(INPUT DATA)
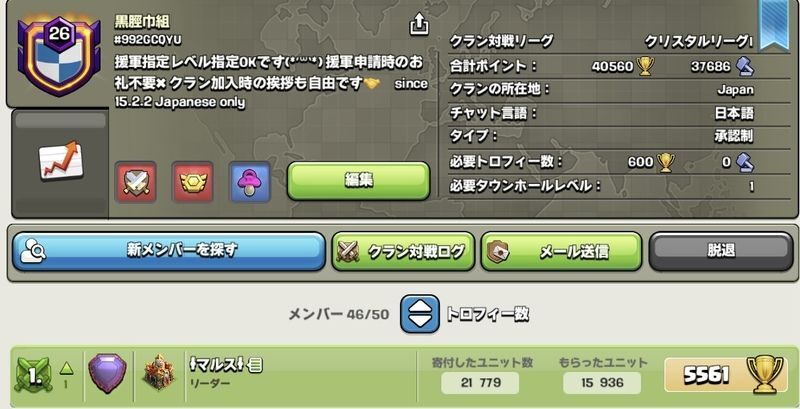Viewport: 800px width, 409px height.
Task: Click メール送信 send mail button
Action: (x=561, y=251)
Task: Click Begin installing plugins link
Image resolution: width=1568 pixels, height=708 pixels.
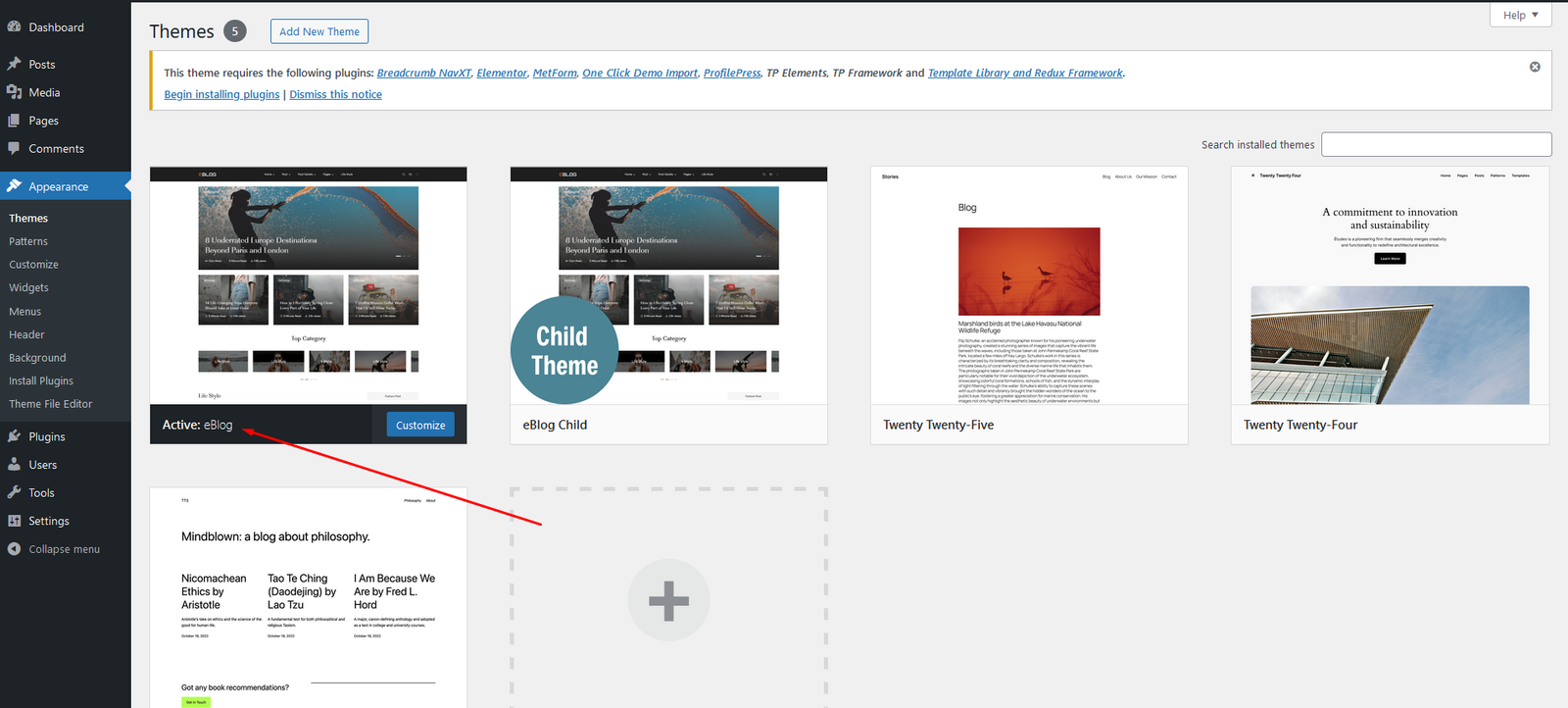Action: (221, 94)
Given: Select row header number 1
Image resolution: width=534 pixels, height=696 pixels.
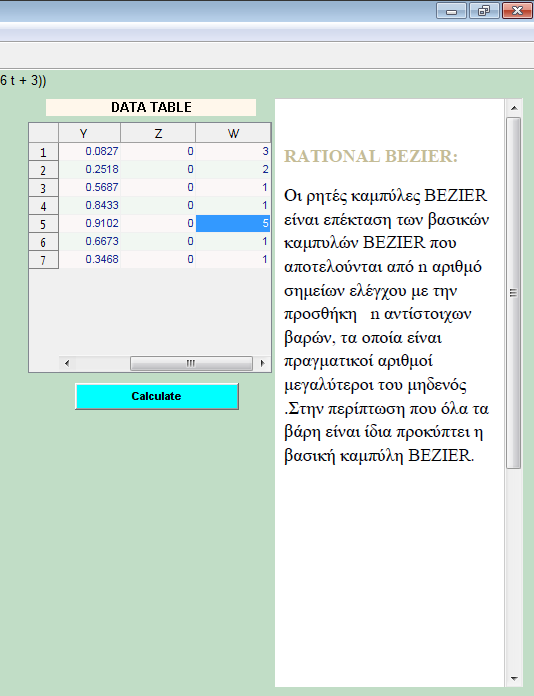Looking at the screenshot, I should pyautogui.click(x=44, y=152).
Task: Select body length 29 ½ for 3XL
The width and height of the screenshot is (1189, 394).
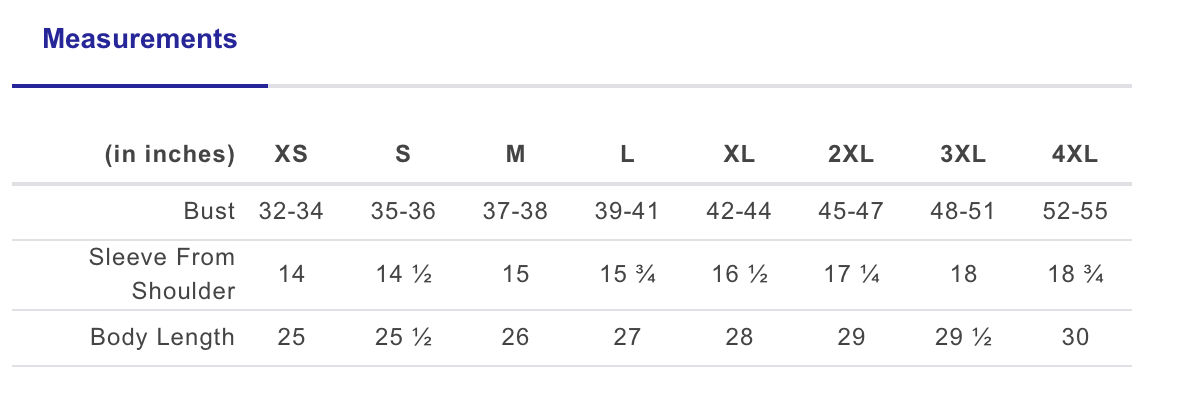Action: pos(963,337)
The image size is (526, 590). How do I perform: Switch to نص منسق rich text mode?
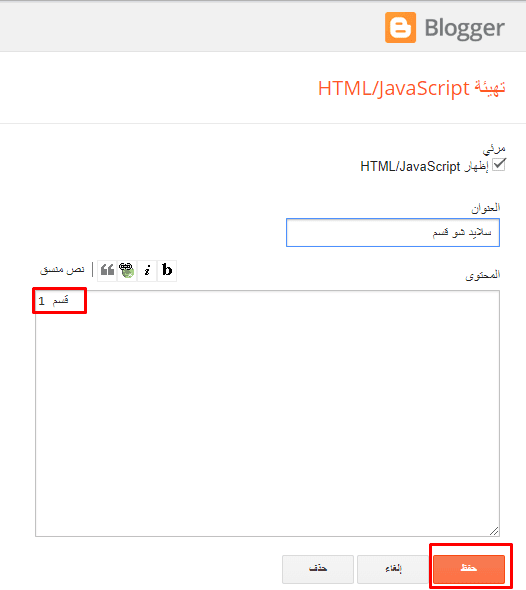62,270
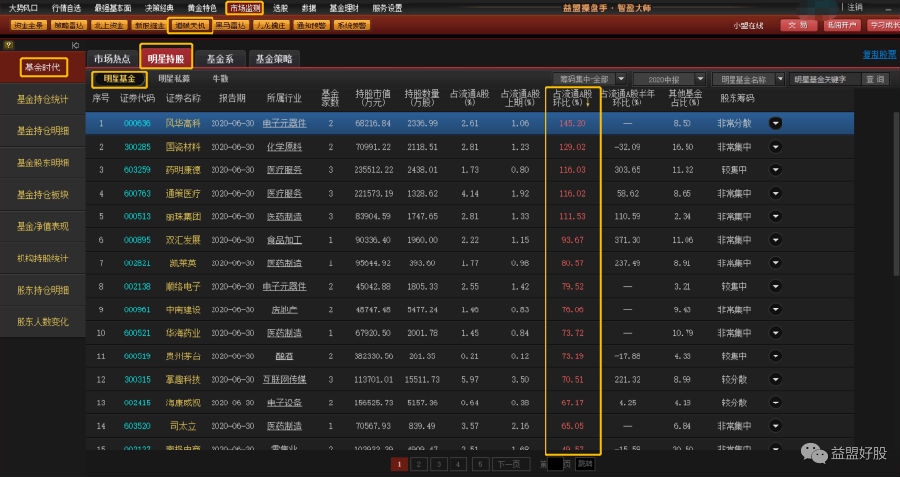900x477 pixels.
Task: Click the round arrow icon in 司太立 row
Action: 775,426
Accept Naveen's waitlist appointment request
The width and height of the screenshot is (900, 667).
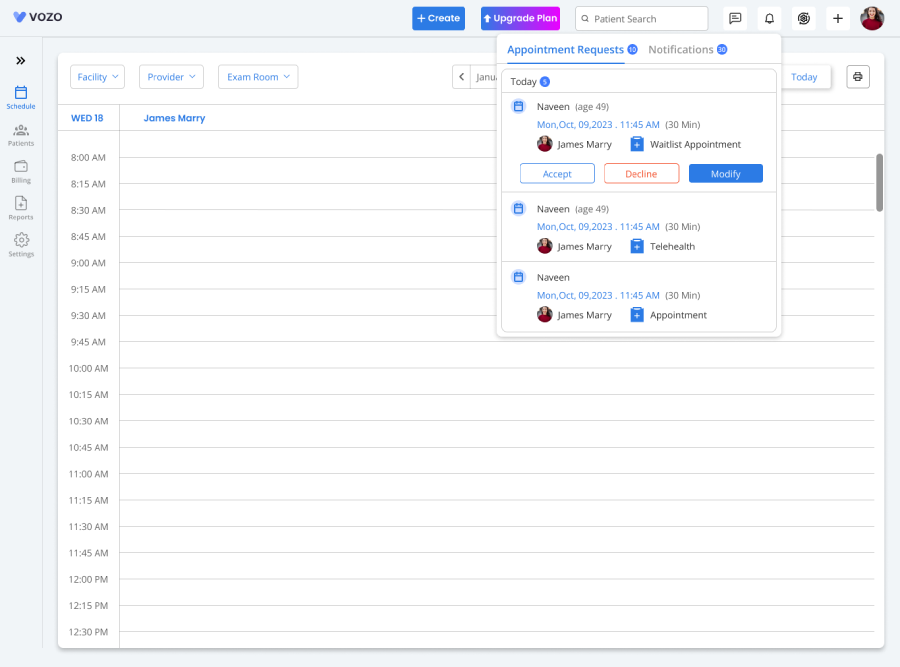(557, 174)
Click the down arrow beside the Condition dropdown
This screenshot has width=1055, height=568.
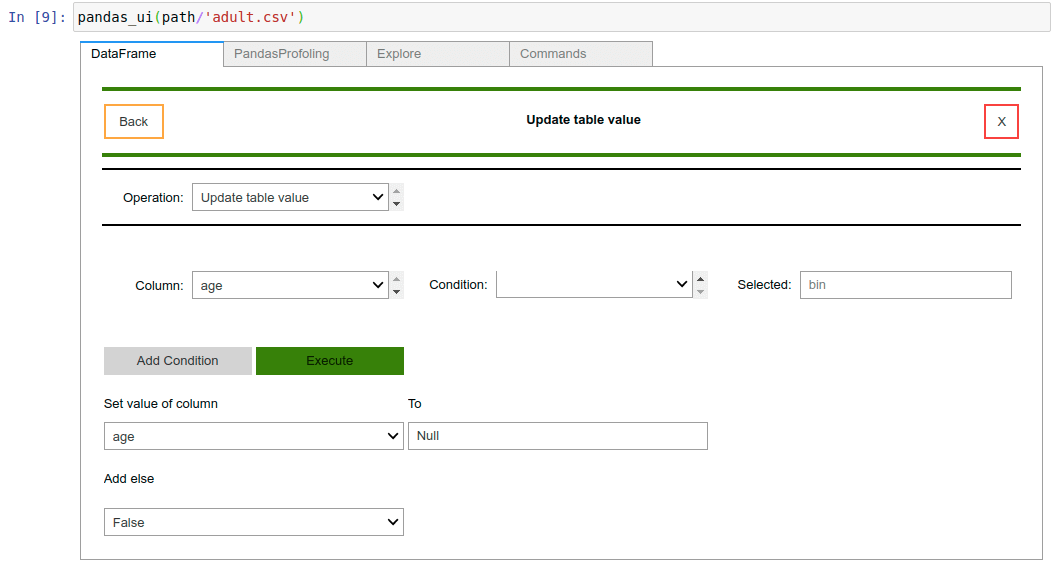point(701,292)
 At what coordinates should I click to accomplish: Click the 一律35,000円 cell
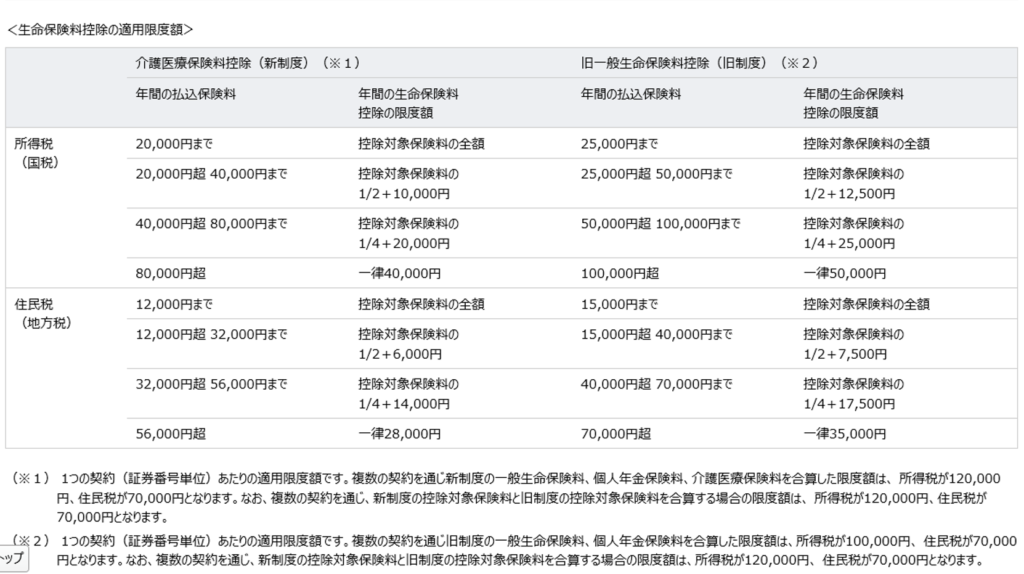pyautogui.click(x=844, y=433)
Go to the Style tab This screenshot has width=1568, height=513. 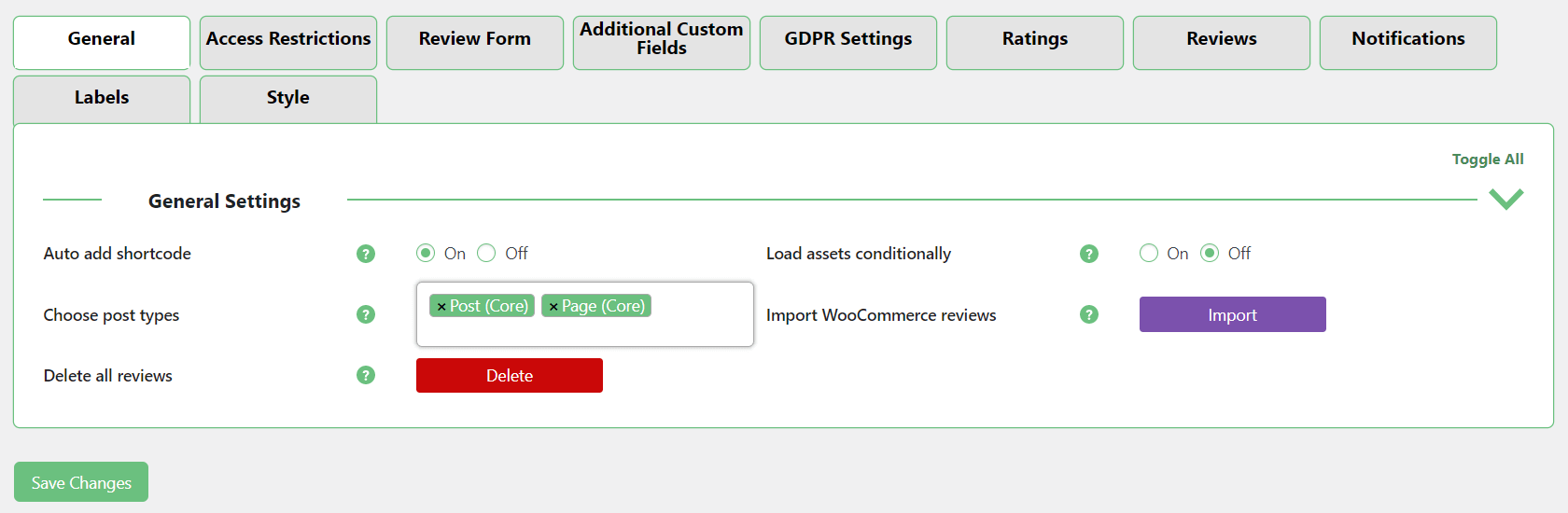click(x=288, y=98)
(End INPUT DATA)
- EXERCISE REQUIREMENTS -
Go back to the lines above and output, exactly as they stand, the ones from the line containing "Image resolution: width=534" to the line containing "Click the down". Leave all pictures behind.

- ANSWER TO THIS EXERCISE -
Image resolution: width=534 pixels, height=696 pixels.
Looking at the screenshot, I should pyautogui.click(x=44, y=152).
Task: Select body length 29 ½ for 3XL
The width and height of the screenshot is (1189, 394).
Action: pos(963,337)
The image size is (526, 590). How do I perform: Switch to نص منسق rich text mode?
62,270
900x477 pixels.
Task: Click the round arrow icon in 司太立 row
Action: 775,426
Accept Naveen's waitlist appointment request
The width and height of the screenshot is (900, 667).
(557, 174)
Click the down arrow beside the Condition dropdown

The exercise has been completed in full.